(Excerpts from a dataset)

□ □ □ □

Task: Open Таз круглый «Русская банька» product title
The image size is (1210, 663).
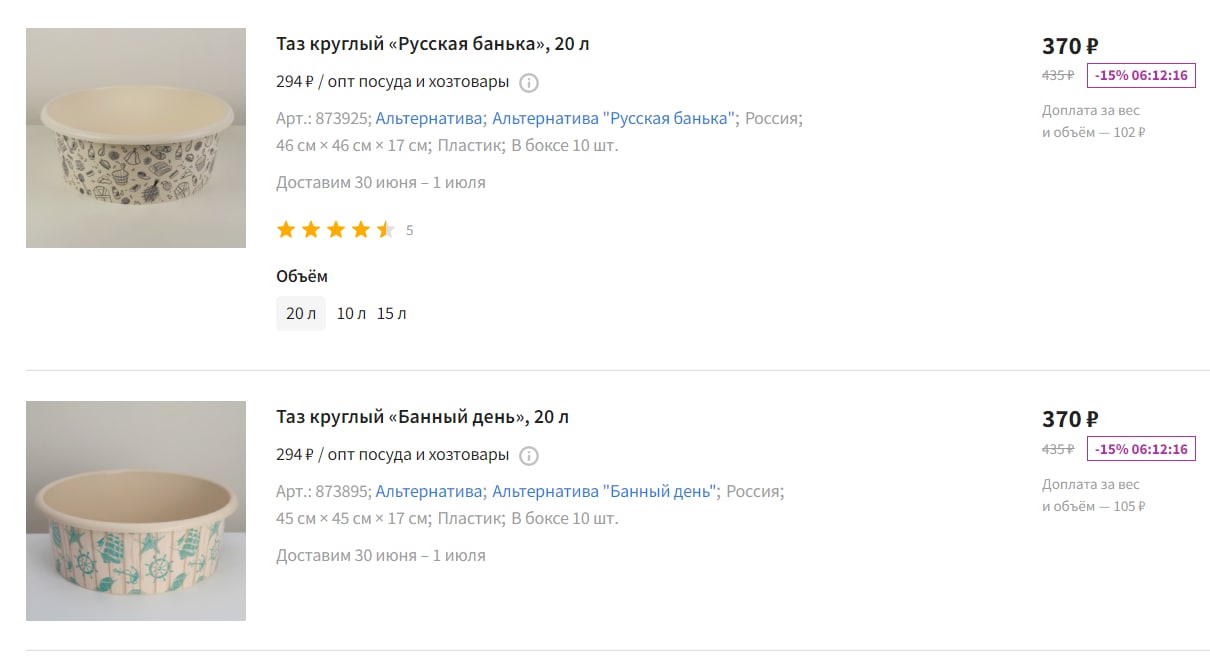Action: (x=433, y=44)
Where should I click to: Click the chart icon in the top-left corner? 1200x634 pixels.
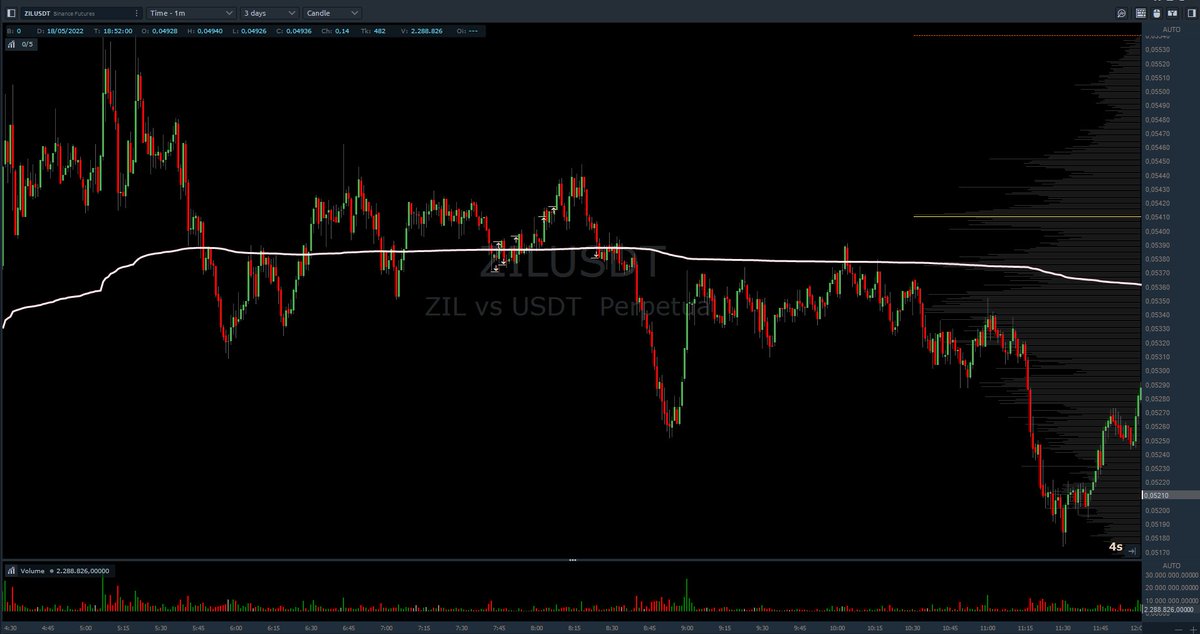coord(10,13)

□ □ □ □

■ **Goal of the exercise**:
Transcribe the whole of the data exactly, minus any pictures.

■ **Result of the exercise**:
Task: Open Таз круглый «Русская банька» product title
The image size is (1210, 663).
Action: (x=433, y=44)
Where should I click to: Click the chart icon in the top-left corner? 1200x634 pixels.
coord(10,13)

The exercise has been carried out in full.